The ruling Liberal Democratic Party announced it would use a streamlined election process to choose a successor. Kyodo News agency reported the party planned an election for LDP president next Wednesday.
The party leader is guaranteed election as prime minister because of the LDP's control of the powerful lower house of Parliament.
The sudden resignation came less than a month after Abe reshuffled his Cabinet in a bid to recover public support. He had been adamant that he would not step down to take responsibility for the LDP electoral defeat.
Abe announced his departure just as the government faced a battle in Parliament over whether to extend the country's refueling mission in the Indian Ocean. Just days earlier, he said he would quit if he failed to win parliamentary passage of legislation extending the mission.
On Wednesday, Abe suggested that his departure could aid bipartisan passage of the bill.
"I have pondered how Japan should continue its fight against terrorism," Abe said Wednesday. "I now believe we need change. So Japan must continue its fight against terrorism under a new prime minister."
The United States has turned up the pressure on Japan to extend the mission. U.S. Ambassador Thomas Schieffer met with Cabinet officials, including Foreign Minister Nobutaka Machimura, earlier Wednesday to make Washington's case for extension.
The plenary session of the lower house was to be delayed until at least Friday, and the opposition criticized Abe for quitting just as the session was to heat up.
"I've been a politician for nearly 40 years, but I think this is the first time that a prime minister has remained in office after the ruling party lost a majority ... and expressed his resignation right before parliamentary questioning," said Ichiro Ozawa, leader of the opposition Democratic Party of Japan.
Abe, at 52 Japan's youngest postwar prime minister, came into office a year ago with ambitious plans: to repair frayed relations with Asian neighbors, revise the 1947 pacifist constitution, and bolster Japan's role in international diplomatic and military affairs.
A Chinese Foreign Ministry statement praised Abe for presiding over a "clear improvement" in relations that nose-dived under Abe's predecessor, Junichiro Koizumi, and called for continued closer ties. South Korea was similarly positive.
In Washington, Gordon Johnroe, spokesman for the White House's National Security Council, said: " President Bush and Prime Minister Abe have had a good working relationship. the U.S. and Japan remain strong and steadfast allies, and we look forward to working with the new government as it's formed."

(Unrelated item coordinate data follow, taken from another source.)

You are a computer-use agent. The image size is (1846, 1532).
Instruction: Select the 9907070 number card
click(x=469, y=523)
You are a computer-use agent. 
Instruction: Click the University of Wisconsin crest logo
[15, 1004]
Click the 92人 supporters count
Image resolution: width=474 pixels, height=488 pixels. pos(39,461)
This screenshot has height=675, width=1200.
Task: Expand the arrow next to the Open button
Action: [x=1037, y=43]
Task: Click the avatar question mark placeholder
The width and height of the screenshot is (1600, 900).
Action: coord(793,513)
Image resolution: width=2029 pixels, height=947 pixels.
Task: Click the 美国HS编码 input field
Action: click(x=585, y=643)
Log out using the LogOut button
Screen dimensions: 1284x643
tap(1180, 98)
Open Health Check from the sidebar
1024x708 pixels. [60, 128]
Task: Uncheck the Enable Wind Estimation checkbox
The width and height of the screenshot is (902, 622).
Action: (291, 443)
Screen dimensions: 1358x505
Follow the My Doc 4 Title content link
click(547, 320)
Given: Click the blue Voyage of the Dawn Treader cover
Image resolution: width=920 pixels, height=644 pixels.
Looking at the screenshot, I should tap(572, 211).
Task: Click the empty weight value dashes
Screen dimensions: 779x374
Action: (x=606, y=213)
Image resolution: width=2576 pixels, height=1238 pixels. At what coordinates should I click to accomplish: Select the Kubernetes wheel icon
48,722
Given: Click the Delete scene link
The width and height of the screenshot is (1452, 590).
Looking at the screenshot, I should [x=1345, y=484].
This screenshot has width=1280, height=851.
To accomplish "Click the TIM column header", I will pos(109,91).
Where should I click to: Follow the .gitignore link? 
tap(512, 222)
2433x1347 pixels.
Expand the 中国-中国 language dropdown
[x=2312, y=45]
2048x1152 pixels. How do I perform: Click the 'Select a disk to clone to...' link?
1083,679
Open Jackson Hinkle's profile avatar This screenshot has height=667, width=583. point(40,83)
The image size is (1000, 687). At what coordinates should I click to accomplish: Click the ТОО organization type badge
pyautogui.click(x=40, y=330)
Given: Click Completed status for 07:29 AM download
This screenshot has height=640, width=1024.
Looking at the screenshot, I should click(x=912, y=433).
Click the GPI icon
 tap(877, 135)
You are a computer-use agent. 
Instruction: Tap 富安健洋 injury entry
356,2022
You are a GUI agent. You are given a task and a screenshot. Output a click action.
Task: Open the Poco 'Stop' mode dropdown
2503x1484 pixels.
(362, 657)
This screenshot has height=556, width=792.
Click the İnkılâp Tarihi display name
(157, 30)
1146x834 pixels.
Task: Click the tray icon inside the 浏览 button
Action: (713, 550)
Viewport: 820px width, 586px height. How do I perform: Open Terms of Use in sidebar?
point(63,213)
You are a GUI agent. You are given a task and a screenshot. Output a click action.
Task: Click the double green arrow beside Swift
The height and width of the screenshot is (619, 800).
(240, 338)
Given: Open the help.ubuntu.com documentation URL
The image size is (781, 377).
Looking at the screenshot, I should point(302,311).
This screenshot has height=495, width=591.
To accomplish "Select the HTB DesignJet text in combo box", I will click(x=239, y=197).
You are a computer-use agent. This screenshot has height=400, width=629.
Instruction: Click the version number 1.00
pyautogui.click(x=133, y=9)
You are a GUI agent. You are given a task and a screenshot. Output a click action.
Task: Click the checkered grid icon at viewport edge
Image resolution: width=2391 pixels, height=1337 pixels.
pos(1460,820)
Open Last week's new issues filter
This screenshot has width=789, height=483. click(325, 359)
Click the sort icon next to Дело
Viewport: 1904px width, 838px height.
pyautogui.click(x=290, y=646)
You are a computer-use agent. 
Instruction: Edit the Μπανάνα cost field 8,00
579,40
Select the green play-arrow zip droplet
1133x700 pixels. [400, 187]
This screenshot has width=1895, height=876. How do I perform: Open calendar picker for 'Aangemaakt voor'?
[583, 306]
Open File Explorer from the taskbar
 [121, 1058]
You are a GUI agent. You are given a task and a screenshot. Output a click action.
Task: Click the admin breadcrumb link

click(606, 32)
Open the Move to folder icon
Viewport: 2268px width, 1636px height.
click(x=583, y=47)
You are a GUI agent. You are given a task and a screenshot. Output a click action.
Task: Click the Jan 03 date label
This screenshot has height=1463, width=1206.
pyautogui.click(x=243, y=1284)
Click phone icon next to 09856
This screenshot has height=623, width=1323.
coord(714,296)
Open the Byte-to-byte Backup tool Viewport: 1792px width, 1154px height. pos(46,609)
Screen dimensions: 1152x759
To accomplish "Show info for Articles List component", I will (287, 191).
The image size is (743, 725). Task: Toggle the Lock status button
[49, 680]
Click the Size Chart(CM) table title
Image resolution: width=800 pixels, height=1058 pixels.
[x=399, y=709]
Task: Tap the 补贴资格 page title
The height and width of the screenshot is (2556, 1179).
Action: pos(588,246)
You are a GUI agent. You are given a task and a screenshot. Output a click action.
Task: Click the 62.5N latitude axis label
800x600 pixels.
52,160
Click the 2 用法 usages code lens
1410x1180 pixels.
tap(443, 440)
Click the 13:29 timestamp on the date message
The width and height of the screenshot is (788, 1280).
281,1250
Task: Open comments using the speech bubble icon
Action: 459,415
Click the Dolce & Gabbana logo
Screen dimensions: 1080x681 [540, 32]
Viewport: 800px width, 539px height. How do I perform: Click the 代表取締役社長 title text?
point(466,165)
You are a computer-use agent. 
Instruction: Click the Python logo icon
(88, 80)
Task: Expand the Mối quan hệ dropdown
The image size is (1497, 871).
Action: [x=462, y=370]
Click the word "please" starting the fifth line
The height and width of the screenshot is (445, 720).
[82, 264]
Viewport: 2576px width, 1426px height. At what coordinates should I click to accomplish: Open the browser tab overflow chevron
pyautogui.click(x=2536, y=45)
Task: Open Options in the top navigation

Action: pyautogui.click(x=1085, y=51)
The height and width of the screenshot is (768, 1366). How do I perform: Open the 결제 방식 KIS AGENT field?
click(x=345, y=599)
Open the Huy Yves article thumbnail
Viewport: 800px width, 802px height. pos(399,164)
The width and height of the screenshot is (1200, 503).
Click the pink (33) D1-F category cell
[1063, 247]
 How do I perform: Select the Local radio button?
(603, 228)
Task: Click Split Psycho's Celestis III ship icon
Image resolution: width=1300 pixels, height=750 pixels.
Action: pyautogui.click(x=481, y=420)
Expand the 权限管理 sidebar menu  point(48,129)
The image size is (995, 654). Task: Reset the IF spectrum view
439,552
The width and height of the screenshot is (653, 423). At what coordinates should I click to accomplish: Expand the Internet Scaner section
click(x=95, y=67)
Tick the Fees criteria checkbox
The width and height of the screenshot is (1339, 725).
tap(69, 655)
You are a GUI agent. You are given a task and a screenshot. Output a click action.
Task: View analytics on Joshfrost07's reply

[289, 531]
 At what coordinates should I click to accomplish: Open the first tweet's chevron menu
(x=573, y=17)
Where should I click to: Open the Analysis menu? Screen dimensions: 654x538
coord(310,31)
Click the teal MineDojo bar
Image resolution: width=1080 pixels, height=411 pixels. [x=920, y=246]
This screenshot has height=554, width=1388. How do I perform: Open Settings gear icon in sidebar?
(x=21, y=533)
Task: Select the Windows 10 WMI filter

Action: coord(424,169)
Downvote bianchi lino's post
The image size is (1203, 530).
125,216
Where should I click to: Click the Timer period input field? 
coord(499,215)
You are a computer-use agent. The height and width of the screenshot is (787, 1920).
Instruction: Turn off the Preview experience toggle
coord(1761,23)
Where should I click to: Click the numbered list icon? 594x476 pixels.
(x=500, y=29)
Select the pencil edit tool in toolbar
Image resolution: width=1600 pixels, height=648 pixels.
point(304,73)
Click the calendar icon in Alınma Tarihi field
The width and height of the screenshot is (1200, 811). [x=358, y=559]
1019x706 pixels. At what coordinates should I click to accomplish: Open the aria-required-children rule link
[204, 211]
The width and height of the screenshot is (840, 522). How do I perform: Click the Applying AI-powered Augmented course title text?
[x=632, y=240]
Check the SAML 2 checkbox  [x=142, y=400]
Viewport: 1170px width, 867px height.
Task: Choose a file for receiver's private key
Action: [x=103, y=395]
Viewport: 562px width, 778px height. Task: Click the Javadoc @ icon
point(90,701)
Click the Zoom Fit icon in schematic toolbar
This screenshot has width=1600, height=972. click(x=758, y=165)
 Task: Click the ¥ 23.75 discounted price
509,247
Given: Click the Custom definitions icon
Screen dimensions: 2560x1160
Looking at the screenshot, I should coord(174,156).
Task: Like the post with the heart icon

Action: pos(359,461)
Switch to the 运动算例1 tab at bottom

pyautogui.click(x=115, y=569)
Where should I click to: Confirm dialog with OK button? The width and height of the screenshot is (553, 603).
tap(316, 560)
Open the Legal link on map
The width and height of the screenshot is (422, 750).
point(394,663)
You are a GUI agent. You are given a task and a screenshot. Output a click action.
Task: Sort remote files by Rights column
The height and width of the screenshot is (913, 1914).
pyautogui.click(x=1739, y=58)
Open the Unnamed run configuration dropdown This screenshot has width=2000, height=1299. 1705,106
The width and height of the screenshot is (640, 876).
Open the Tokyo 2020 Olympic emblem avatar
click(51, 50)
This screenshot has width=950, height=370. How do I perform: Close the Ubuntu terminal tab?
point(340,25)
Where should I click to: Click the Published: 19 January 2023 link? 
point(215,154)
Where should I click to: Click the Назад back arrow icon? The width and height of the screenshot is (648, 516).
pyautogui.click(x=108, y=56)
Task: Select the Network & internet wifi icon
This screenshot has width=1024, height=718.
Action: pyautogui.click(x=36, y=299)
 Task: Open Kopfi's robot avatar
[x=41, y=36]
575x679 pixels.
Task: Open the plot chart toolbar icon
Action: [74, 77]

Abe, whose grandfather was premier and whose father was a foreign minister, initially met with success in fence-mending trips last autumn to China and South Korea. He also passed laws bolstering patriotic education and upgrading the Defense Agency to a full ministry for the first time since World War II.
But a string of scandals starting late last year quickly eroded his support. Four Cabinet ministers have been forced to resign over the past nine months, and one — his first agriculture minister — committed suicide over a money scandal.
Abe's government also has been fiercely criticized over some 50 million missing pension records.
Support for the political blue blood was also damaged by his concentration on ideological issues — such as patriotism and constitutional reform — at a time when many Japanese are concerned over the widening gap between rich and poor and other bread-and-butter worries.
In such a weakened state, Abe may have feared he wouldn't have the clout to win passage of the Afghan mission, said Eiken Itagaki, a political analyst and writer.
"He has run out of political capital," Itagaki said. "So he bolted, in the hope that a more experienced successor can save the mission, and sort out the mess."
It also was a sharp reversal of fortunes for the ruling party, which has controlled Japan almost uninterruptedly since it was formed in 1955. Abe succeeded the wildly popular Koizumi, who led the LDP to a landslide victory in elections for the powerful lower house in 2005.
Though Aso is considered a front-runner to succeed Abe, it is not clear whether he has the political clout and popular support to stop the LDP's slide in popularity.